Meg Upton is obviously out to manipulate situations and set up her targeted men for pain and loss. She's blunt  about her methods:

I spend hundreds of hours on observation and research. Profiling the different people in your life, finding the one I can befriend, the one who will lead me to you. When I'm done, I know everything I possibly can about you, and most of the people around you. By the time you're saying nice to meet you, I've already known you for months.

Does this worry you? It should.

Kat Roberts, an investigative reporter, has been watching for traces of Meg's operations, and hopes to save her finances through an exposé of the high-rolling criminal. But Kat's life has stresses that make her career increasingly difficult, even hazardous. The closer she gets to Meg -- who knows herself well enough to say "I was born to be a grifter" -- the more Kat's got to face her own mistakes and the way she's allowed life to run another sort of con on her.

Still, it's the conniving Meg who most often puts it all on the line:

I'm not a fool. I know Kat plans to write about me, exposing who I am and what I do. I see beneath her soft sympathy ... I have a plan too, and Kat will be a useful part of it. It's easy to pull her in and feed her the pieces I need her to have.

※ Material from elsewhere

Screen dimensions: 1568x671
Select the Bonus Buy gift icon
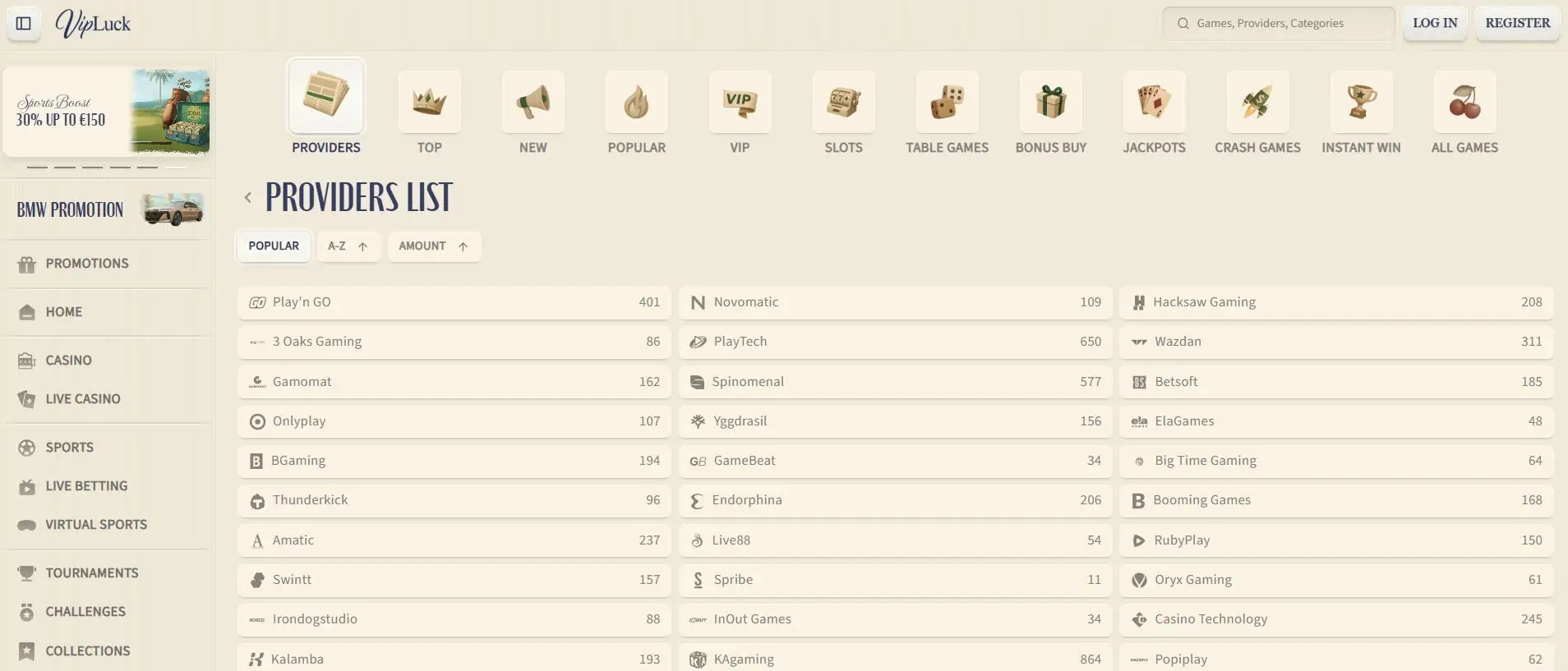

Does Kat guess this? Her boyfriend warns her: "A con artist isn't going to just let you walk away. She's going to want to make you pay."

Clark's gift lies in holding each character's needs so close to the surface that a surge of empathy for either is immediately countered by a wave of concern over what threat each of these women will impose on the other. As with her earlier suspense, The Last Flight, this author pulls the threads of tension tighter with each new action and revelation, until, like a deck of cards cut and arched upward against the fingers, the patterns suddenly rearrange in a shattering set of revelations.

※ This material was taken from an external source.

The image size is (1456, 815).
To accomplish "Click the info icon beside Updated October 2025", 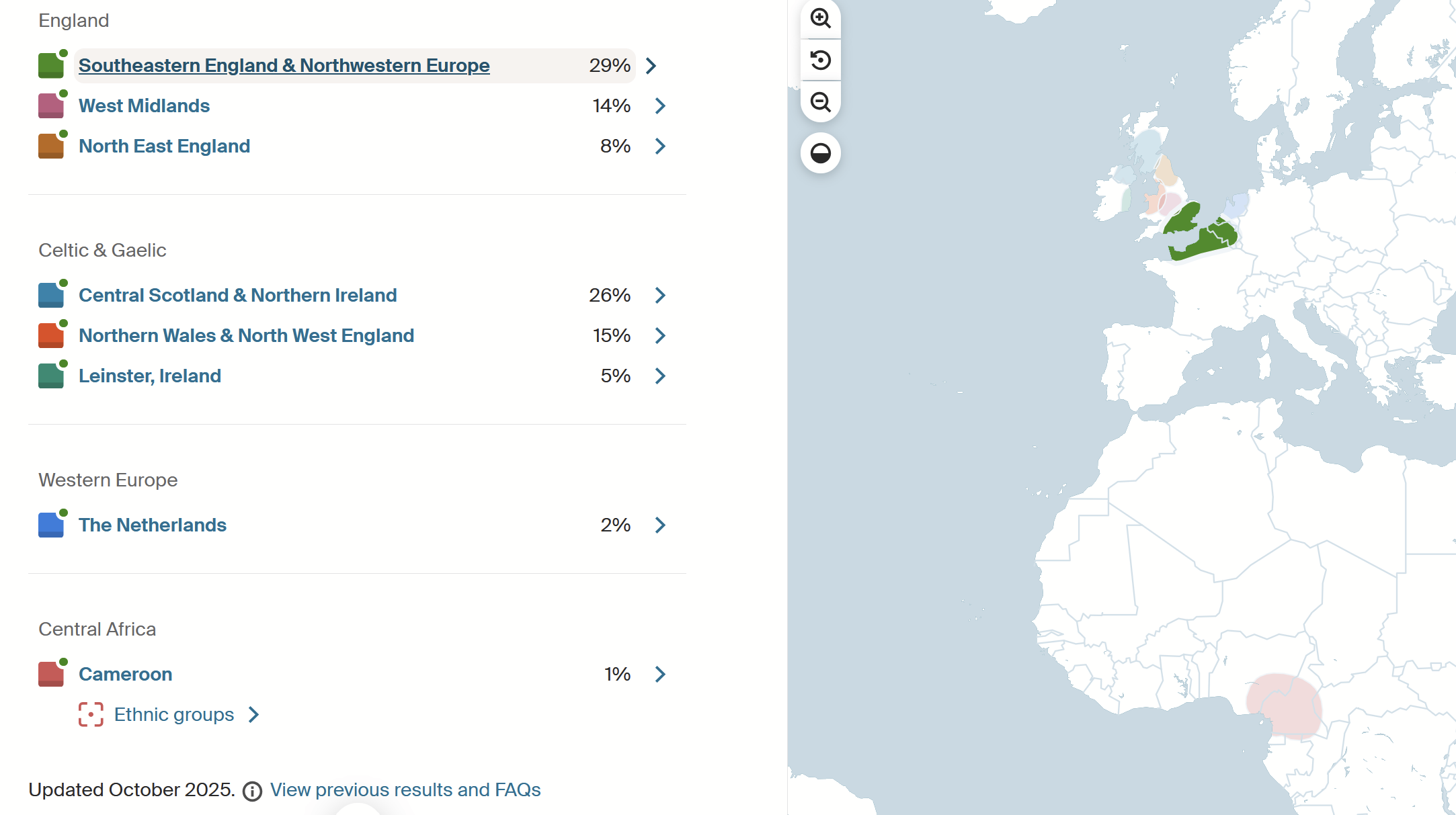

PS:  Looking for more mystery reviews, from cozy to very dark? Browse the Kingdom Books mysteries review blog here

Wednesday, March 30, 2022

Emotional Thriller, WHAT HAPPENED TO THE BENNETTS by Lisa Scottoline

 


[Originally published at New York Journal of Books]

“Scottoline’s flawless plot twists create a bond with this scrambling, desperate dad in his new-found courage and hastily recruited allies.”

Lisa Scottoline’s thrillers are always tight, taut page-turners, packed with action and risk and suspense. In What Happened to the Bennetts, she crafts fresh intensity because of the powerful emotions at stake, reassembling like kaleidoscope pieces with every fresh scene.

The opening chapter presents a parent’s nightmare: Jason Bennett, a court reporter with a specialty in lip reading, is headed home with his wife and two kids in the family car after his daughter Allison’s lacrosse game. When a truck begins to tailgate them, he’s ready to pull over and get out of the way. Instead, a couple of men attempt to carjack them, and of course Jason yields—anything to keep his family safe!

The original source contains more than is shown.